What the task requires: Return, word for word, only the lines of the data below that lie between the line with "rodzaje? (111, 2422)" and the line with "Środki klarujące wina", those two lines included.

++++ Working data ++++

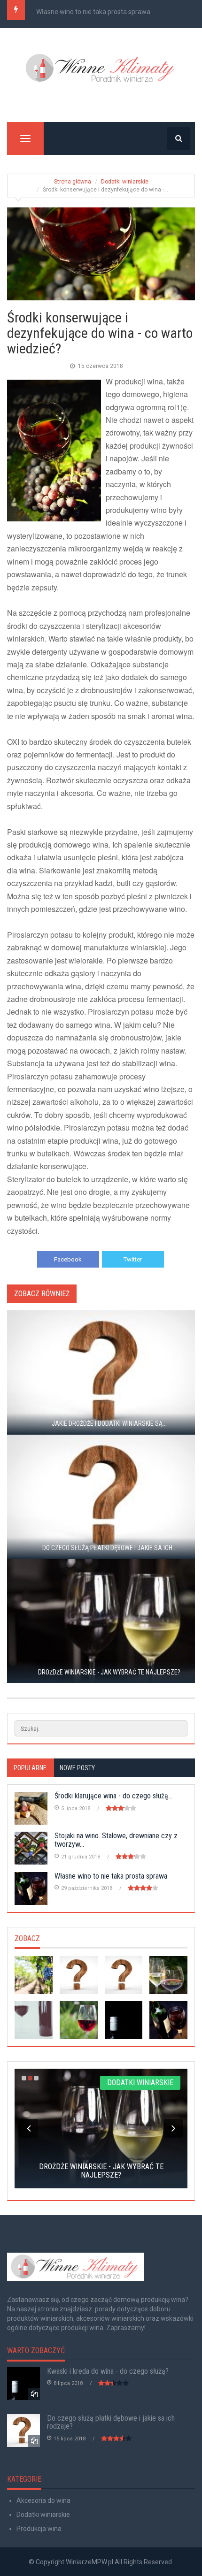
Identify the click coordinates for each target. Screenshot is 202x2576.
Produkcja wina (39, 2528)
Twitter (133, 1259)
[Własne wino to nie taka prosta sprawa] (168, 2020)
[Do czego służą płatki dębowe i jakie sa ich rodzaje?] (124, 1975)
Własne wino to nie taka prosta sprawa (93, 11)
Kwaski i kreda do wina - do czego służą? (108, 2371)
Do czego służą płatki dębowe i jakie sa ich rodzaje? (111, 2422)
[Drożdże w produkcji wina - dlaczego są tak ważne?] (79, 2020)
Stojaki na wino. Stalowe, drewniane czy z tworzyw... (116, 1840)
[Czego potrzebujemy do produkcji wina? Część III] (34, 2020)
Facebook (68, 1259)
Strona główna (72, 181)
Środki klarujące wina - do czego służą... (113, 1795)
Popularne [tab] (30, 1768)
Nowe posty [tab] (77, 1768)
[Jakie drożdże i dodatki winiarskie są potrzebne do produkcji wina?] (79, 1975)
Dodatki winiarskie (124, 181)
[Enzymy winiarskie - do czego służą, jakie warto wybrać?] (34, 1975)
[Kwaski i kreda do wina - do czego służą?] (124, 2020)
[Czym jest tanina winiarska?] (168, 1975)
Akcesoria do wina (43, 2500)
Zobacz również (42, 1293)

++++
++++ Working data ++++

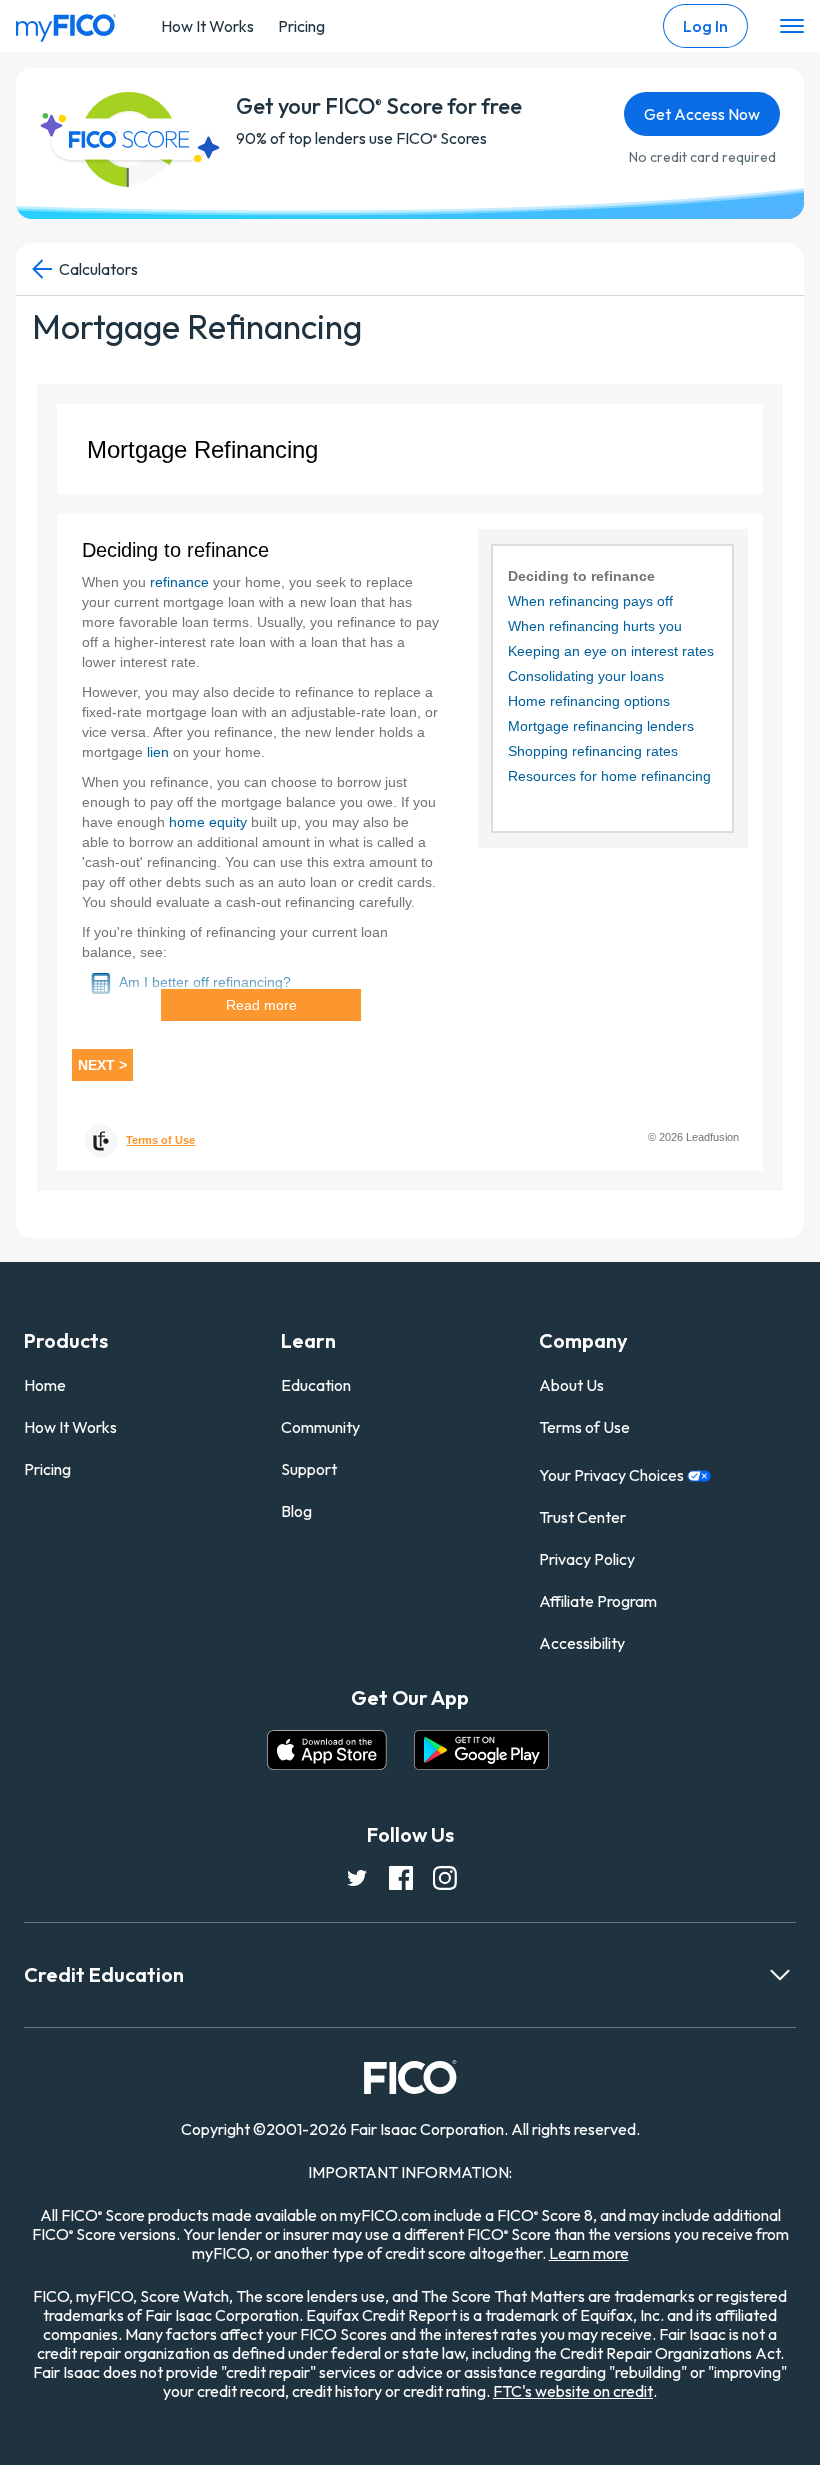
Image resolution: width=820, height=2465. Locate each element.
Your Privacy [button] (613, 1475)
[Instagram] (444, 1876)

++++
++++ Working data ++++

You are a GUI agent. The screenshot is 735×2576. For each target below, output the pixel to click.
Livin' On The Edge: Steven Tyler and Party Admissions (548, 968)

++++

Answer area:
Do czego służą płatki dębowe i jakie sa ich rodzaje? (111, 2422)
[Drożdże w produkcji wina - dlaczego są tak ważne?] (79, 2020)
Stojaki na wino. Stalowe, drewniane czy z tworzyw... (116, 1840)
[Czego potrzebujemy do produkcji wina? Część III] (34, 2020)
Facebook (68, 1259)
Strona główna (72, 181)
Środki klarujące wina - do czego służą... (113, 1795)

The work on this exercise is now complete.